YOUR INSTRUCTIONS
Identify all lines of the data containing the string "Given" and copy them.

>>>>>

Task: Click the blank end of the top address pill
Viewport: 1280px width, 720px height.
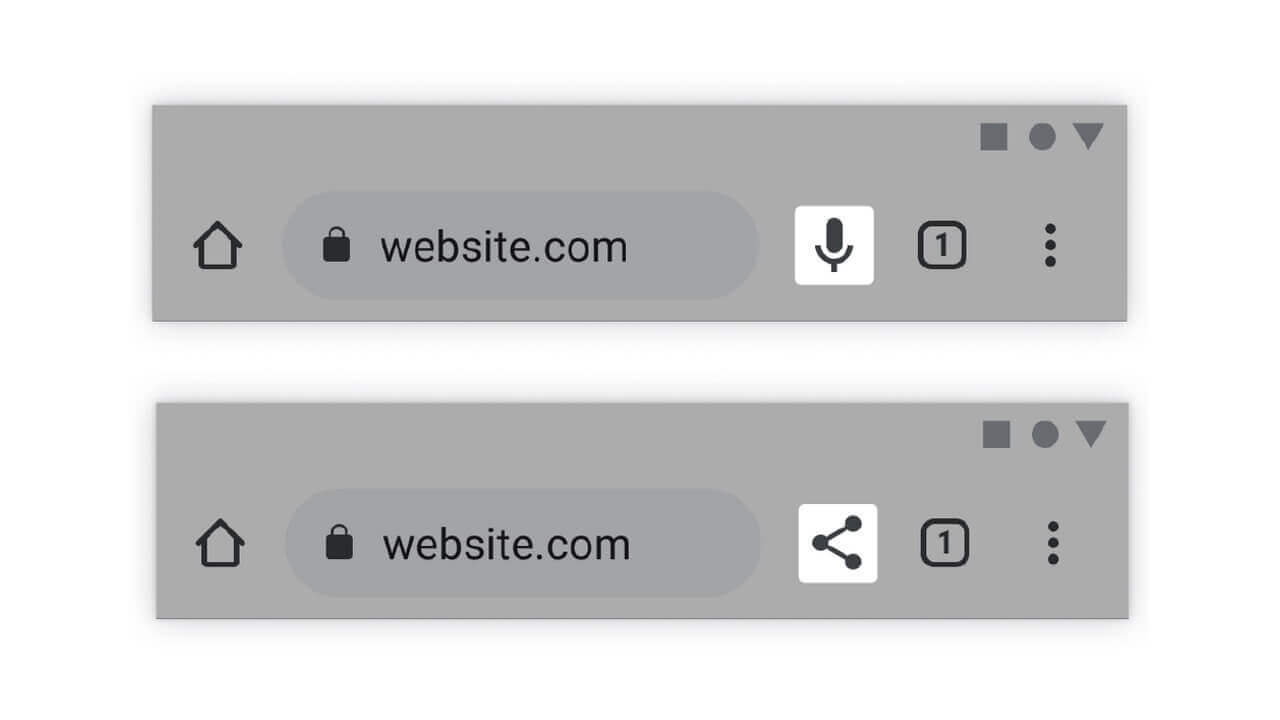Action: point(694,245)

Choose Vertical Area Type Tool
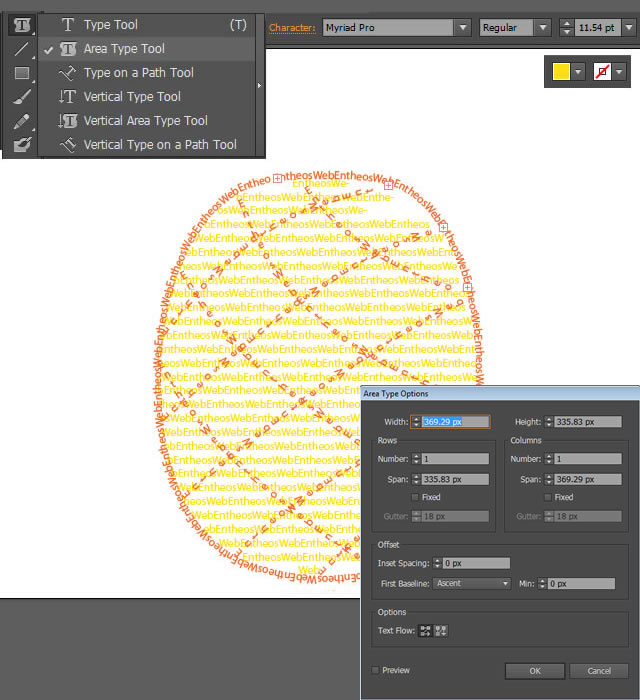145,121
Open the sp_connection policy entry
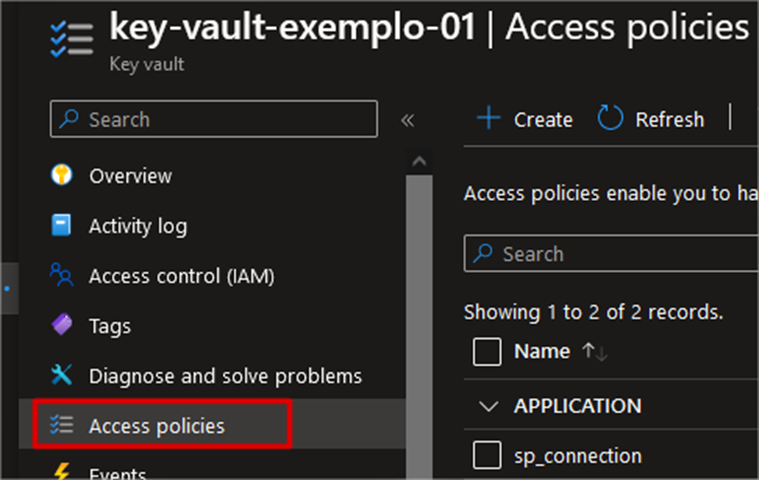 pyautogui.click(x=577, y=456)
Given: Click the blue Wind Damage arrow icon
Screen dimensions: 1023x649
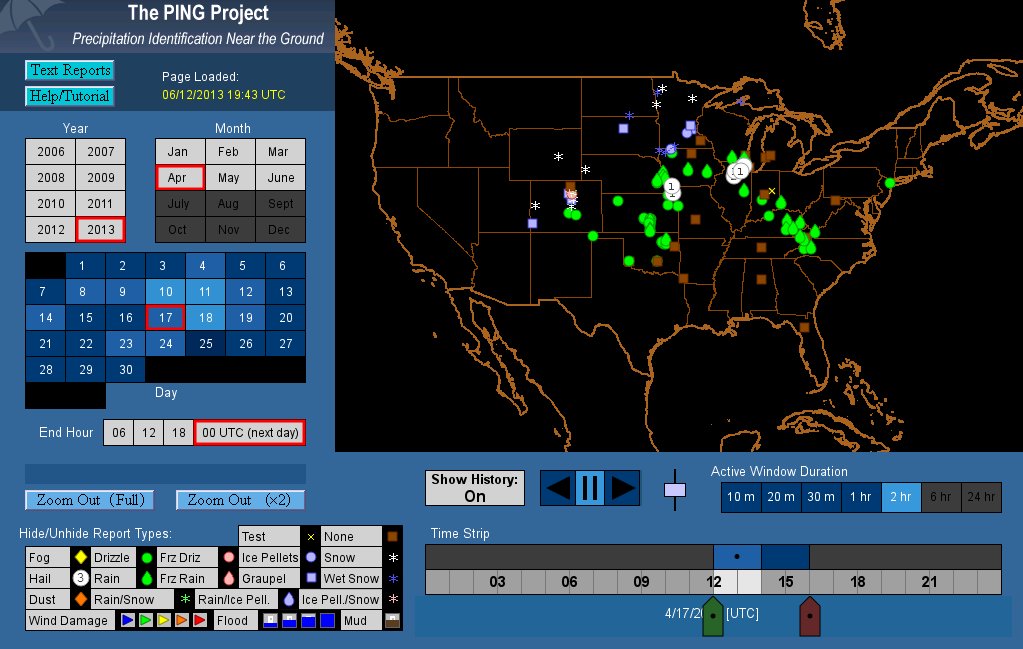Looking at the screenshot, I should 127,621.
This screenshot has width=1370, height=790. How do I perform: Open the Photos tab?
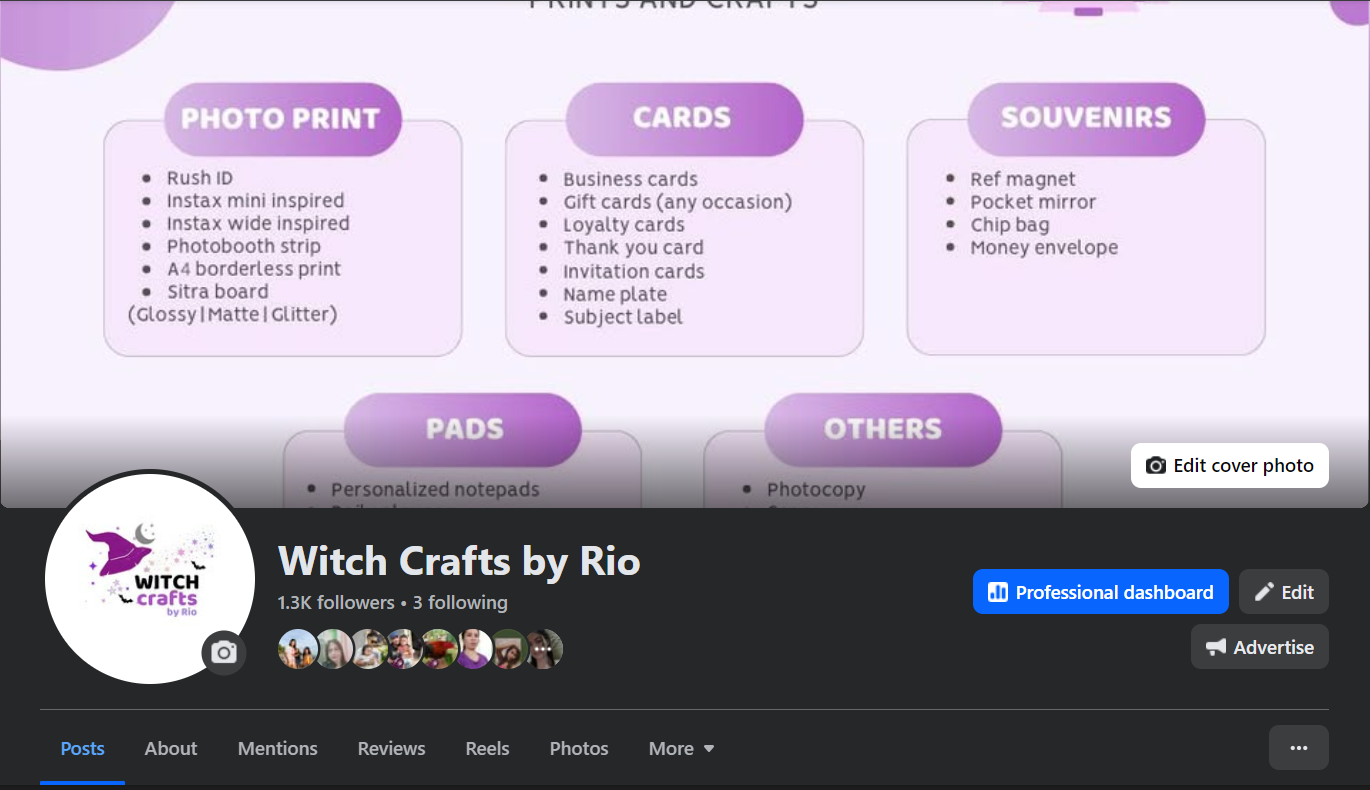(579, 748)
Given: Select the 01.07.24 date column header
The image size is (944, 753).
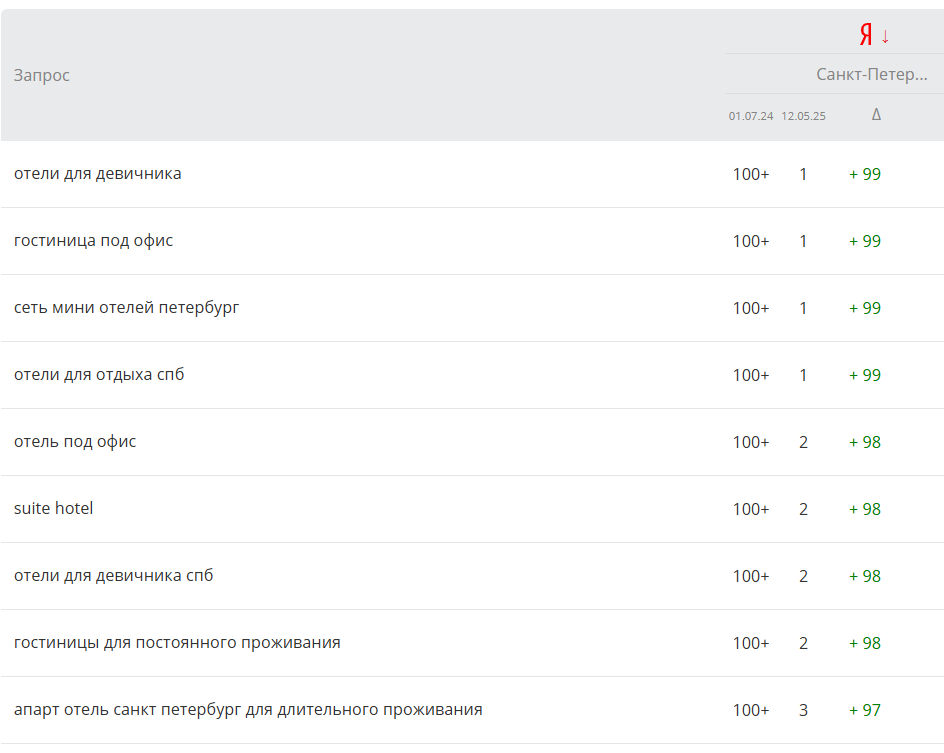Looking at the screenshot, I should tap(751, 116).
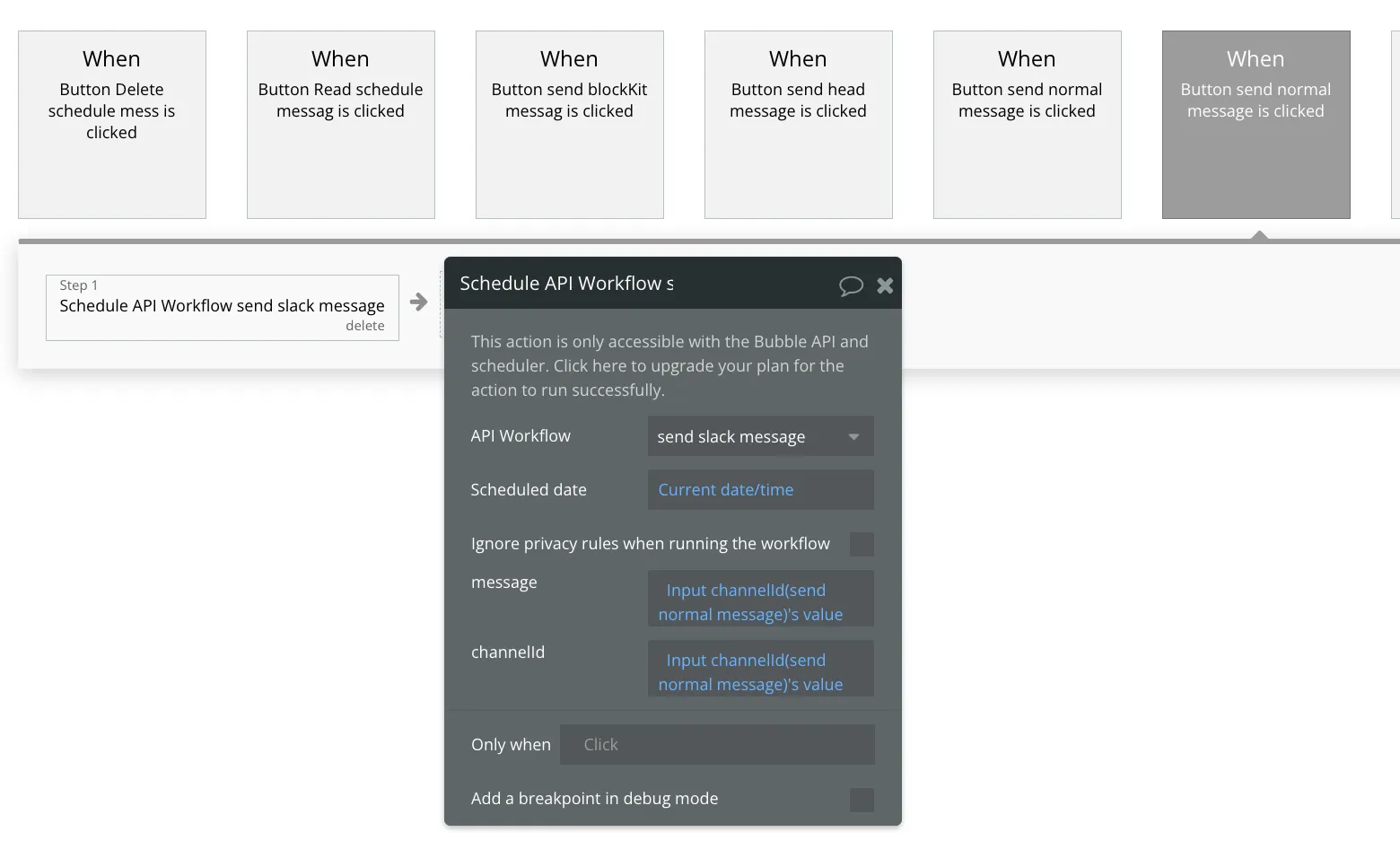Open the API Workflow dropdown
1400x867 pixels.
tap(760, 437)
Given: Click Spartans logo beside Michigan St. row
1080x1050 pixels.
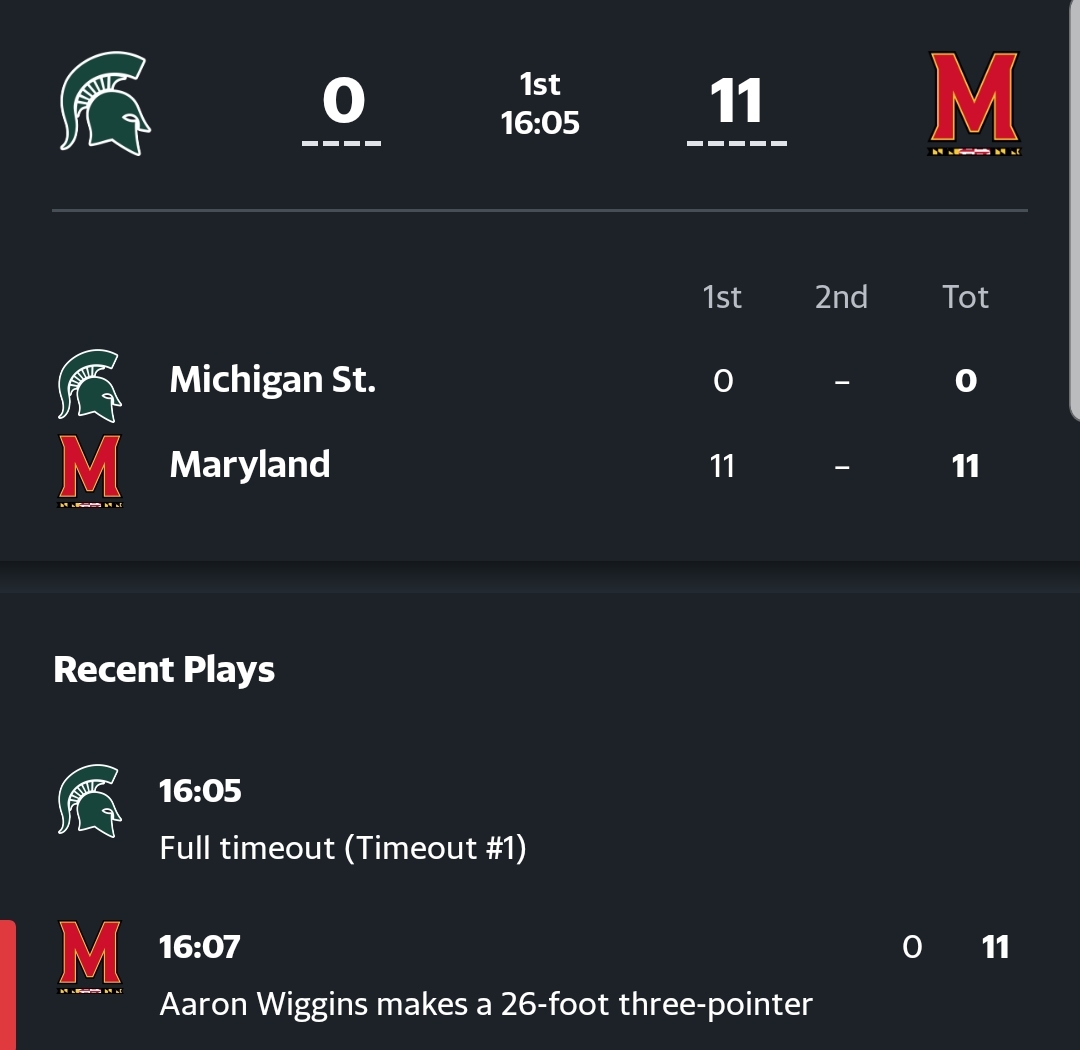Looking at the screenshot, I should pos(90,384).
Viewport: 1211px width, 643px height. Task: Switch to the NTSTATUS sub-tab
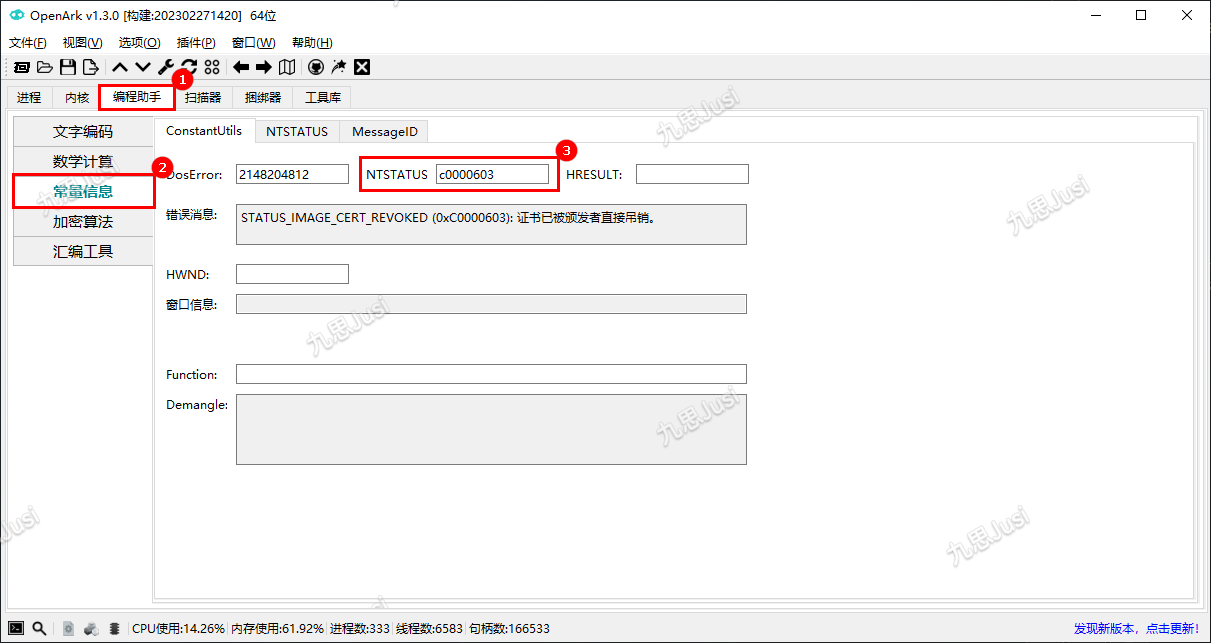297,131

<<<<<

TASK OUTPUT
Given: Click the blue Wind Damage arrow icon
Given: Select the 01.07.24 date column header
Given: Click Spartans logo beside Michigan St. row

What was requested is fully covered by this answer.